The rare Diseases Platform - by Thomas Heuyer, Executive Officer of Platform for Rare Diseases (Plateforme Maladies Rares), Paris, France
Mr Heuyer started by stating that the Rare Diseases Platform is a unique resource centre which brings together over a hundred employees and many volunteers, mobilised to advance the fight against rare diseases and to improve the lives of patients and their families.

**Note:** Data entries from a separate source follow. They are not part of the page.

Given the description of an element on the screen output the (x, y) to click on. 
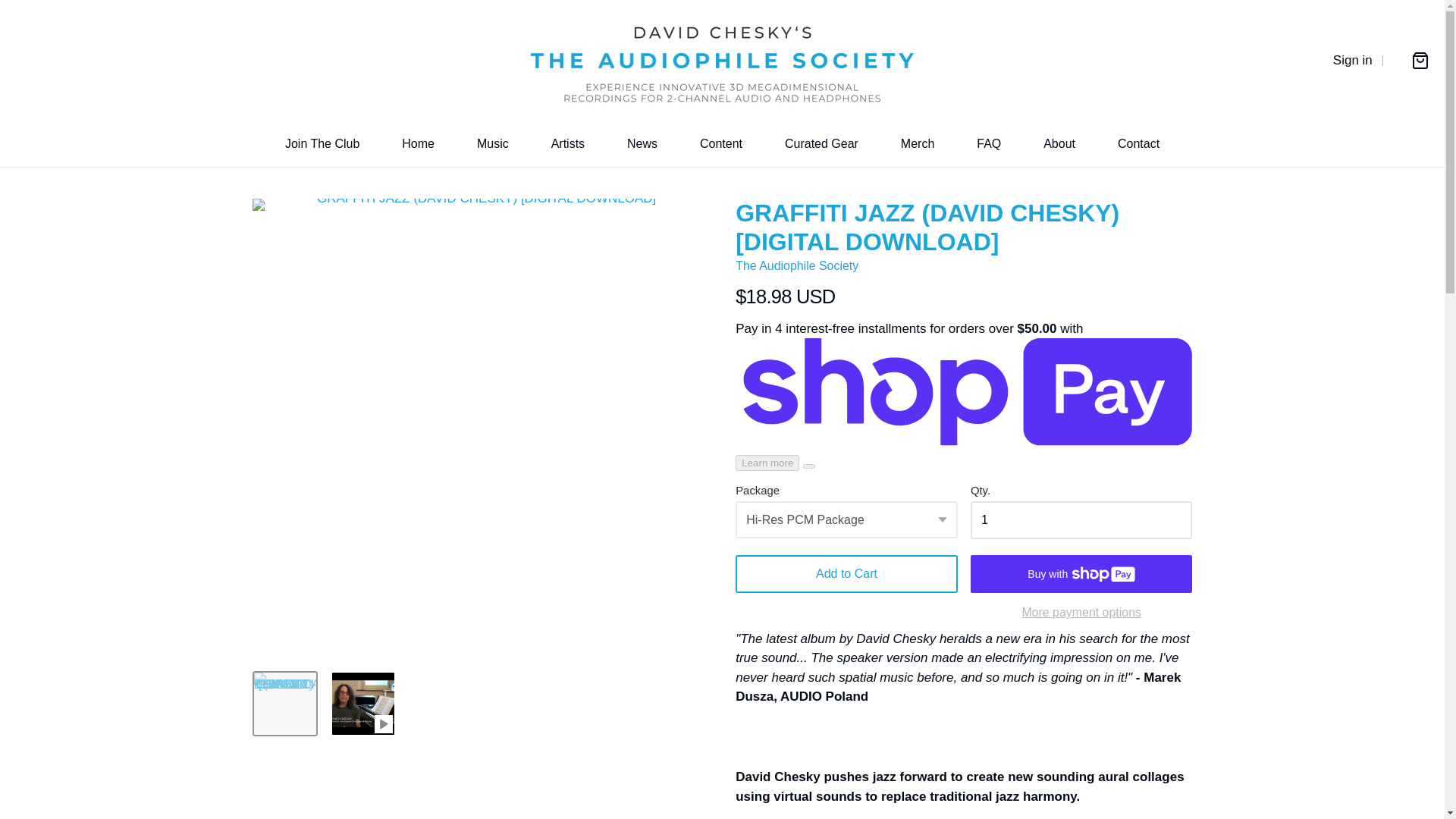
Music (492, 143)
1 (1081, 519)
Sign in (1353, 60)
Home (417, 143)
News (642, 143)
The Audiophile Society (721, 60)
Curated Gear (821, 143)
Artists (568, 143)
Content (721, 143)
Join The Club (322, 143)
The Audiophile Society (797, 265)
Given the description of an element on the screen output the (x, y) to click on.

He continued by emphasizing the relationship between the six autonomous entities that form the Rare Diseases Platform:
• EURORDIS, European federation which unites more than 560 patient organizations
• The INSERM unit (French Institute of Health and Medical Research) which produces Orphanet, the reference portal for rare diseases and orphan drugs
• The Rare Diseases Foundation that brings together research and healthcare professionals (public, private and voluntary) to promote all areas of research
• The “AFM-Téléthon”, the founding member in 2001 of the Foundation for Rare Diseases and its main funding body through. 60% of the funds raised during the the French Telethon are being used for research on rare disease in France.
• The Rare Diseases Alliance, the French collective of more than 200 patient organizations and the founder of the Rare Disease Day - February 28th
• And last but not least the Rare Diseases Info Services, the French service that provides support and information on rare diseases as well as the creator of a European number on rare diseases.
Thomas Heuyer wished everyone a successful convention and a pleasant stay.